Vector Sinks
Vector database connectors for embedding search (LanceDB, Pinecone, Weaviate, Qdrant, pgvector).
Krishiv ships five vector-store sinks. They share a common interface so you can swap targets without changing pipeline code.
Common interface
| Method | Purpose |
|---|---|
upsert_batch(batch) | Write a batch of points (id, vector, payload). |
query_nearest(vector, k) -> Vec<ScoredChunk> | k-NN search.
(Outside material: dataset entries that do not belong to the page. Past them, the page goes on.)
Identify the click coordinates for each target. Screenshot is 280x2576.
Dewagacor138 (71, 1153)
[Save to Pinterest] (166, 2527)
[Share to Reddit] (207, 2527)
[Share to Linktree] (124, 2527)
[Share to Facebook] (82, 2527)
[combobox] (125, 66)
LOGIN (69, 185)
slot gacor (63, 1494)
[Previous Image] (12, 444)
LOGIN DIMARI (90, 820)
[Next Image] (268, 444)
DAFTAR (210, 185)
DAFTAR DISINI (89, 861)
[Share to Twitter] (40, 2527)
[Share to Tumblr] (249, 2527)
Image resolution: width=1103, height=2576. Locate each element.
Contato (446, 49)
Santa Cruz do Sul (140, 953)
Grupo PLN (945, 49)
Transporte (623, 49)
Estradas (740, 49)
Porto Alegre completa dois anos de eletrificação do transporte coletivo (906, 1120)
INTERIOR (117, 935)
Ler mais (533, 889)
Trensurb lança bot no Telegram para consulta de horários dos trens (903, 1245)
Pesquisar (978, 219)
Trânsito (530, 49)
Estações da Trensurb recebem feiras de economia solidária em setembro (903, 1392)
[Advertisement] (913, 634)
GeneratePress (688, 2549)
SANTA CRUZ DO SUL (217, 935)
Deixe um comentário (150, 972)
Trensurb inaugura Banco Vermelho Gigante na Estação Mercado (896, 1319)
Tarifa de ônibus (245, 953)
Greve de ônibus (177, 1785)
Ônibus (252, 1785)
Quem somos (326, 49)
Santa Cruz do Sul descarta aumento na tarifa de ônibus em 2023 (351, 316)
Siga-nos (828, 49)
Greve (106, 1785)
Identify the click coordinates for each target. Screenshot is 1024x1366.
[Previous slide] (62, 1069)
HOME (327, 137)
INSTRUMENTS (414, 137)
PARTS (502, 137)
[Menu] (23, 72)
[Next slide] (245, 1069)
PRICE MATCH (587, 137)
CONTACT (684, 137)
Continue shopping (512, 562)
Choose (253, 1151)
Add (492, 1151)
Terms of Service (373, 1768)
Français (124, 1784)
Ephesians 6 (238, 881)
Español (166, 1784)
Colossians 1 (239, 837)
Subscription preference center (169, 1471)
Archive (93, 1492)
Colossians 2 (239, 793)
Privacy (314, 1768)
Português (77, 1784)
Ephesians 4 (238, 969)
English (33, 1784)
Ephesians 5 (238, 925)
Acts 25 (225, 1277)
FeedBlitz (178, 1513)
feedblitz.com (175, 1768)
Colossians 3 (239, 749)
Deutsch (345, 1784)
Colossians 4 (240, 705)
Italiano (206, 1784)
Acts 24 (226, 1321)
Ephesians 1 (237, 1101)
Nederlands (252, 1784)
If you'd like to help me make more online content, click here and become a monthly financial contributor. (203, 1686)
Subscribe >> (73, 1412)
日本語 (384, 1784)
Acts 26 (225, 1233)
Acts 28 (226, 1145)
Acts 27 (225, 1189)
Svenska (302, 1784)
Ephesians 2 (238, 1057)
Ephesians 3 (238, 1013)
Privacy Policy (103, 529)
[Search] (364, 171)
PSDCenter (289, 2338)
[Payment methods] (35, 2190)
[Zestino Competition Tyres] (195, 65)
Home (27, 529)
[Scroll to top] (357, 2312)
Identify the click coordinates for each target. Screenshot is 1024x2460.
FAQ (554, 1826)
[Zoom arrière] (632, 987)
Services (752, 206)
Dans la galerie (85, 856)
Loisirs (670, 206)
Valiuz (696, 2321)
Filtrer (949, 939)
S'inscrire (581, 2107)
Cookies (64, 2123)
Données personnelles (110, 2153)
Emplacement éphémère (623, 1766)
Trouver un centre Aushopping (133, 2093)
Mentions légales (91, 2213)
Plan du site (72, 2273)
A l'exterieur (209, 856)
Returns scored chunks with payload. |
delete_by_ids(ids) | Delete by id. |
sink_name() -> &'static str | For metrics labels and CLI output. |
Backends
| Backend | Feature | Status |
|---|---|---|
| Backend | Feature | Status |
InMemoryVectorSink | (always) | Preview — for tests and prototypes. |
LanceDbSink::open(path, table) | vector-sinks | Preview — local file-backed. |
PgvectorSink::connect(conn_str, table) | vector-sinks + pgvector | Experimental. |
QdrantSink::connect(url, collection) | vector-sinks + qdrant | Experimental. |
PineconeSink::new(api_key, index) | vector-sinks | Preview. |
WeaviateSink::connect(url, class) | vector-sinks | Preview. |
Data shape
All sinks expect a RecordBatch with at least:
| Column | Type |
|---|---|
id | utf8 or int64 |
vector | list<float32> (or fixed-size list) |
payload | struct<…> — backend-specific fields |
Schema validation is the caller's responsibility; point_id_from_doc_epoch is a helper that turns a timestamped id into a deterministic u64.
Python
import krishiv as ks
session = ks.Session.embedded()
sink = ks.LanceDbSink.open("./vectors", "embeddings")
session.sql("SELECT id, vector, payload FROM embeddings")
.write_stream()
.format("vector")
.option("sink", sink)
.start()